2° Tuttavia vi sono di quelli che vi prendono parte in modo più speciale e che ne colgono quindi frutti più copiosi; e sono coloro che danno al Sacerdote la elemosina perché celebri secondo la loro intenzione. Ad intelligenza di questa pratica, richiamiamo brevemente ciò che si faceva nell’antica Legge e nei primi tempi della Chiesa. Quando un Israelita voleva offrire un sacrificio a Dio, conduceva al sacerdote la vittima, per esempio una pecora; e il sacerdote la immolava e la offriva al Signore a nome del fedele. Qualche cosa di simile avveniva nei primi secoli cristiani; molti fedeli portavano al Sacerdote la materia del Sacrificio, il pane e il vino; era quindi in un certo senso la loro vittima e il loro sacrificio che il Sacerdote offriva onde essi venivano ad averci parte più attiva di coloro che, non avendo portato nulla, si contentavano di assistere alla Messa. Ora, nella presente disciplina ecclesiastica, ciò che tiene il posto dell’offerta fatta dai Cristiani dei primi secoli è l’onorario, o elemosina o stipendio che si voglia dire, che i pii fedeli danno al Sacerdote; ecco perché il Sacerdote, pur dicendo la santa Messa per tutta la Chiesa, la applica in modo speciale secondo l’intenzione di chi dà l’elemosina. Di qui si spiegano le parole del Canone:« Ricordati, o Signore… di coloro che ti offrono questo sacrificio di lode ». – Ci riesce ormai facile l’intendere come il fedele che assiste alla santa Messa o dà l’onorario, non è soltanto un semplice spettatore, ma vi prende parte attiva, verissima, nobilissima, vantaggiosissima, di cui deve ben persuadersi e rendersi ben conto. Egli è in un certo senso sacerdote, perché prende parte alla celebrazione del Sacrificio, e, benché non rivestito del carattere sacerdotale, viene però ad avere alcune delle prerogative sacerdotali. Assistere alla Messa il più spesso possibile, dare la corrispettiva limosina per aver più larga parte ai frutti del Sacrificio, associarsi intimamente al celebrante nell’offerta che fa della vittima divina, comunicarsi frequente e con Gesù offrire se stesso al Padre, tale deve essere la sincera brama di un Cristiano pio e la più grande delle sue consolazioni.

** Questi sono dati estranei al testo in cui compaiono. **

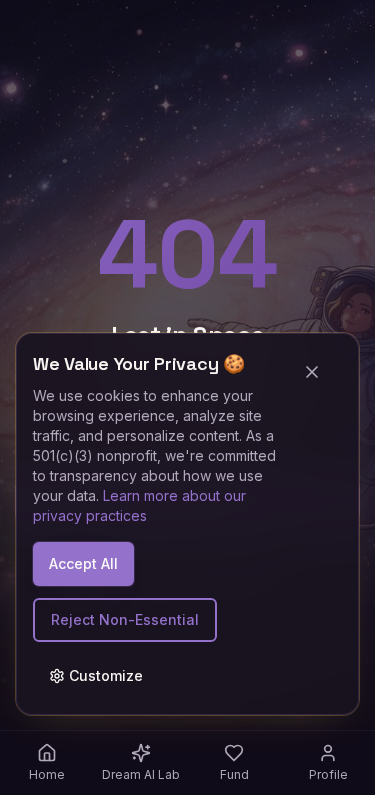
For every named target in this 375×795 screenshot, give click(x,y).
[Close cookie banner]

ART. II. — PARTE CHE HA IL CRISTIANO NELL’AMMINISTRAZIONE DI CERTI SACRAMENTI.

Sebbene la parte che gli spetta nell’offerta del sacrificio della Messa sia importantissima, il fedele non può, a rigor di termini, essere detto ministro del Sacrificio, essendo questo titolo riserbato al Sacerdote. Ma ci sono due Sacramenti in cui il semplice fedele è veramente ministro; e sono i sacramenti del Battesimo e del Matrimonio.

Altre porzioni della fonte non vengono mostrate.